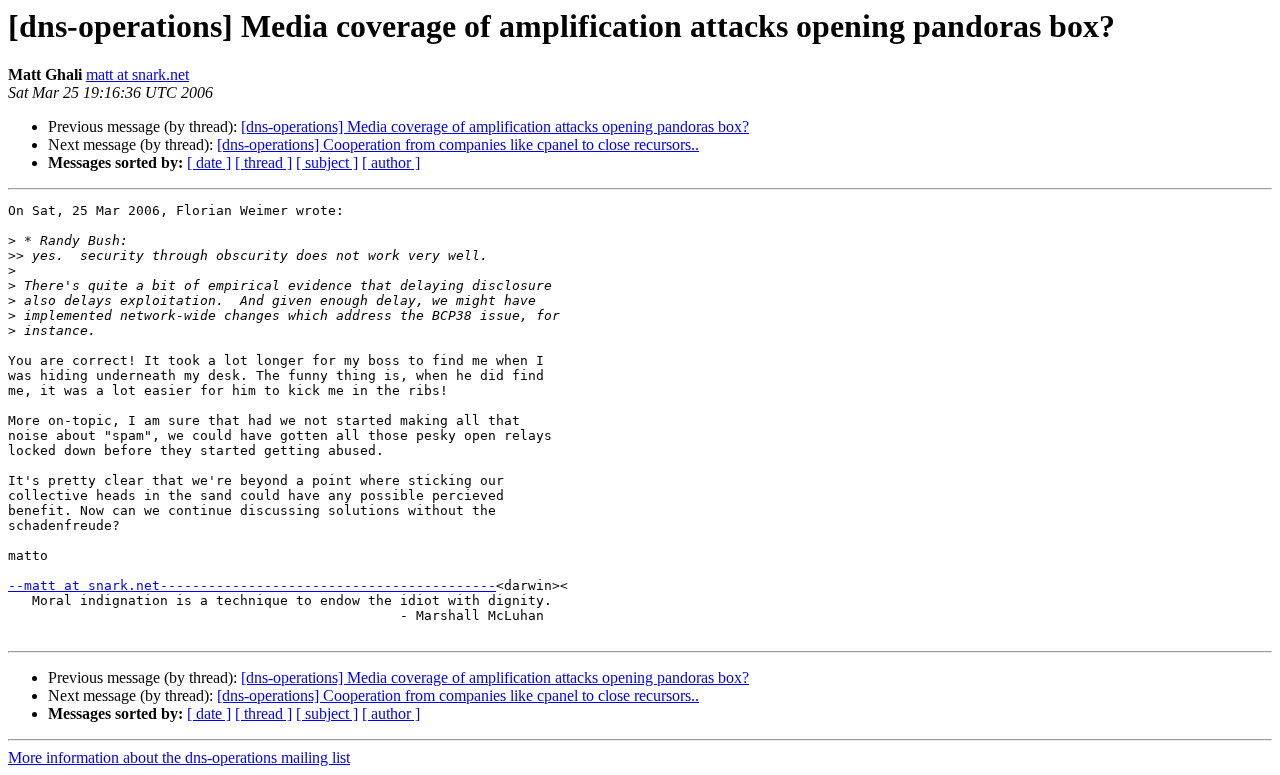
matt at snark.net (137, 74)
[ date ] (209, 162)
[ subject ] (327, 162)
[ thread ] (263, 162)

==

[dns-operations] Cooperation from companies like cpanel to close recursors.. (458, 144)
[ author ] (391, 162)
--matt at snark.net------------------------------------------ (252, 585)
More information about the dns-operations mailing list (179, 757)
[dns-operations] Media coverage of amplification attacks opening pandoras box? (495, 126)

...

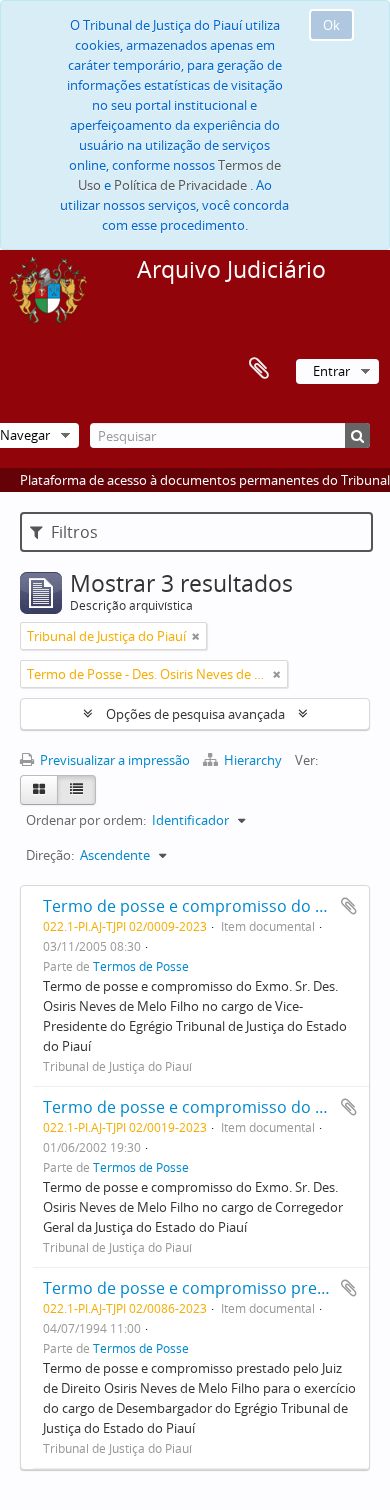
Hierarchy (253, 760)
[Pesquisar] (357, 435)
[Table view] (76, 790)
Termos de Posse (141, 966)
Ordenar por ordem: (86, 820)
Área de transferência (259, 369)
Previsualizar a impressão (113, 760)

## [GIVEN PROBLEM]
Scale the rows from the line that contains "[Pesquisar] (357, 435)" through the line that contains "Previsualizar a impressão (113, 760)", both included, giving them again in full with each coordinate in the answers multiplied by 1.25 and rounded to whole numbers, halves up. Give only these rows.

## [RESULT OF THE TASK]
[Pesquisar] (446, 544)
[Table view] (95, 988)
Termos de Posse (176, 1208)
Ordenar por ordem: (108, 1025)
Área de transferência (324, 461)
Previsualizar a impressão (141, 950)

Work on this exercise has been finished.